Required work: Nothing is to be altered. Print each record in full.

(Records from a collection)

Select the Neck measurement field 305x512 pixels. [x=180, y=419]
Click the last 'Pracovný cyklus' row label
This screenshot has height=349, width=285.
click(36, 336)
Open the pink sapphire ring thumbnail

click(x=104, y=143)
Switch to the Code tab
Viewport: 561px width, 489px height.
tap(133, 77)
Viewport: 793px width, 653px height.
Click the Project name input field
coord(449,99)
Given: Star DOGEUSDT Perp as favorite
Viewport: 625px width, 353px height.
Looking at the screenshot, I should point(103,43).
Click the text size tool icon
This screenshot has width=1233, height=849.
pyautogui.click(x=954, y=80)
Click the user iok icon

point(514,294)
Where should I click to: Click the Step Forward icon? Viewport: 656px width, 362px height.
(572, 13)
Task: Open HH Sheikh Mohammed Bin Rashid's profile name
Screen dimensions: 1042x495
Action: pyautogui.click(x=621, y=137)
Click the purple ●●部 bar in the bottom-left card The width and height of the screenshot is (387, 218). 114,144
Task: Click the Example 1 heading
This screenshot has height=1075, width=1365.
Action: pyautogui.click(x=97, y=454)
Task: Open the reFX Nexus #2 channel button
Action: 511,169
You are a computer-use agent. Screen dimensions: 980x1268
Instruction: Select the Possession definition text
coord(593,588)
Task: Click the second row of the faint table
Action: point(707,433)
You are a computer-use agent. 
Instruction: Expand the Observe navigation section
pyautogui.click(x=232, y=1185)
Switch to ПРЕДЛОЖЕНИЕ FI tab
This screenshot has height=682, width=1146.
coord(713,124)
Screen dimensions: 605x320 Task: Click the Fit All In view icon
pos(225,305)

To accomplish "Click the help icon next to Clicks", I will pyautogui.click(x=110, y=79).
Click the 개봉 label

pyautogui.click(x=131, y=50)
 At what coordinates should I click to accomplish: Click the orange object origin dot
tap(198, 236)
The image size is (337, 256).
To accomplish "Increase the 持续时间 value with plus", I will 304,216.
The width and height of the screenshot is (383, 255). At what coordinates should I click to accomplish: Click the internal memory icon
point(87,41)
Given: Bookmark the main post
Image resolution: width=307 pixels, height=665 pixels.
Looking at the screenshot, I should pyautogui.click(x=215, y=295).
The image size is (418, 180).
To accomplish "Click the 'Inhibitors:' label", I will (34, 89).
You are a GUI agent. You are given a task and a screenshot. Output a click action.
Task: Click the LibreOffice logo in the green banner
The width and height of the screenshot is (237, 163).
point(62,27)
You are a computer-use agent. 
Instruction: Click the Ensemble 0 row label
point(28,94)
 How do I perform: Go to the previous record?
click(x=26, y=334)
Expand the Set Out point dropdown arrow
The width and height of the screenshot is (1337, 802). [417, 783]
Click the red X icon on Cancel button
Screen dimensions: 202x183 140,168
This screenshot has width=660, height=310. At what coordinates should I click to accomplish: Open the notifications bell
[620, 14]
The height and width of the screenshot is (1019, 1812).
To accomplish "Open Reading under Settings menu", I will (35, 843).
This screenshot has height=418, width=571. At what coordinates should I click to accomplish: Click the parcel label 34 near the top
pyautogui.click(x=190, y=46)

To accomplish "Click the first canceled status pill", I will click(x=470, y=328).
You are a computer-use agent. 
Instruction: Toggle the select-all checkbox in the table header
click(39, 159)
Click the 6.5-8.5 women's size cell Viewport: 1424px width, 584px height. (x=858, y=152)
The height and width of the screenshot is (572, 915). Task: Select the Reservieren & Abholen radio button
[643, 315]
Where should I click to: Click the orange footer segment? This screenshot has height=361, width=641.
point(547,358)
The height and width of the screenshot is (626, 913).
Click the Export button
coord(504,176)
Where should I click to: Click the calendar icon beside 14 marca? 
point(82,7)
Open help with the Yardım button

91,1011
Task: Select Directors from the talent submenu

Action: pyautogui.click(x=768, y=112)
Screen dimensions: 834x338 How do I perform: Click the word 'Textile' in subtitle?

Exercise result:
Select the Neck measurement field 305x512 pixels. [x=180, y=419]
Click the last 'Pracovný cyklus' row label
This screenshot has height=349, width=285.
click(36, 336)
Open the pink sapphire ring thumbnail

click(x=104, y=143)
Switch to the Code tab
Viewport: 561px width, 489px height.
tap(133, 77)
Viewport: 793px width, 653px height.
Click the Project name input field
coord(449,99)
Given: Star DOGEUSDT Perp as favorite
Viewport: 625px width, 353px height.
Looking at the screenshot, I should point(103,43).
Click the text size tool icon
This screenshot has width=1233, height=849.
pyautogui.click(x=954, y=80)
Click the user iok icon

point(514,294)
Where should I click to: Click the Step Forward icon? Viewport: 656px width, 362px height.
(572, 13)
Task: Open HH Sheikh Mohammed Bin Rashid's profile name
Screen dimensions: 1042x495
Action: pyautogui.click(x=621, y=137)
Click the purple ●●部 bar in the bottom-left card The width and height of the screenshot is (387, 218). 114,144
Task: Click the Example 1 heading
This screenshot has height=1075, width=1365.
Action: pyautogui.click(x=97, y=454)
Task: Open the reFX Nexus #2 channel button
Action: 511,169
You are a computer-use agent. Screen dimensions: 980x1268
Instruction: Select the Possession definition text
coord(593,588)
Task: Click the second row of the faint table
Action: point(707,433)
You are a computer-use agent. 
Instruction: Expand the Observe navigation section
pyautogui.click(x=232, y=1185)
Switch to ПРЕДЛОЖЕНИЕ FI tab
This screenshot has height=682, width=1146.
coord(713,124)
Screen dimensions: 605x320 Task: Click the Fit All In view icon
pos(225,305)

To accomplish "Click the help icon next to Clicks", I will pyautogui.click(x=110, y=79).
Click the 개봉 label

pyautogui.click(x=131, y=50)
 At what coordinates should I click to accomplish: Click the orange object origin dot
tap(198, 236)
The image size is (337, 256).
To accomplish "Increase the 持续时间 value with plus", I will 304,216.
The width and height of the screenshot is (383, 255). At what coordinates should I click to accomplish: Click the internal memory icon
point(87,41)
Given: Bookmark the main post
Image resolution: width=307 pixels, height=665 pixels.
Looking at the screenshot, I should pyautogui.click(x=215, y=295).
The image size is (418, 180).
To accomplish "Click the 'Inhibitors:' label", I will (34, 89).
You are a GUI agent. You are given a task and a screenshot. Output a click action.
Task: Click the LibreOffice logo in the green banner
The width and height of the screenshot is (237, 163).
point(62,27)
You are a computer-use agent. 
Instruction: Click the Ensemble 0 row label
point(28,94)
 How do I perform: Go to the previous record?
click(x=26, y=334)
Expand the Set Out point dropdown arrow
The width and height of the screenshot is (1337, 802). [417, 783]
Click the red X icon on Cancel button
Screen dimensions: 202x183 140,168
This screenshot has width=660, height=310. At what coordinates should I click to accomplish: Open the notifications bell
[620, 14]
The height and width of the screenshot is (1019, 1812).
To accomplish "Open Reading under Settings menu", I will (35, 843).
This screenshot has height=418, width=571. At what coordinates should I click to accomplish: Click the parcel label 34 near the top
pyautogui.click(x=190, y=46)

To accomplish "Click the first canceled status pill", I will click(x=470, y=328).
You are a computer-use agent. 
Instruction: Toggle the select-all checkbox in the table header
click(39, 159)
Click the 6.5-8.5 women's size cell Viewport: 1424px width, 584px height. (x=858, y=152)
The height and width of the screenshot is (572, 915). Task: Select the Reservieren & Abholen radio button
[643, 315]
Where should I click to: Click the orange footer segment? This screenshot has height=361, width=641.
point(547,358)
The height and width of the screenshot is (626, 913).
Click the Export button
coord(504,176)
Where should I click to: Click the calendar icon beside 14 marca? 
point(82,7)
Open help with the Yardım button

91,1011
Task: Select Directors from the talent submenu

Action: pyautogui.click(x=768, y=112)
Screen dimensions: 834x338 How do I perform: Click the word 'Textile' in subtitle?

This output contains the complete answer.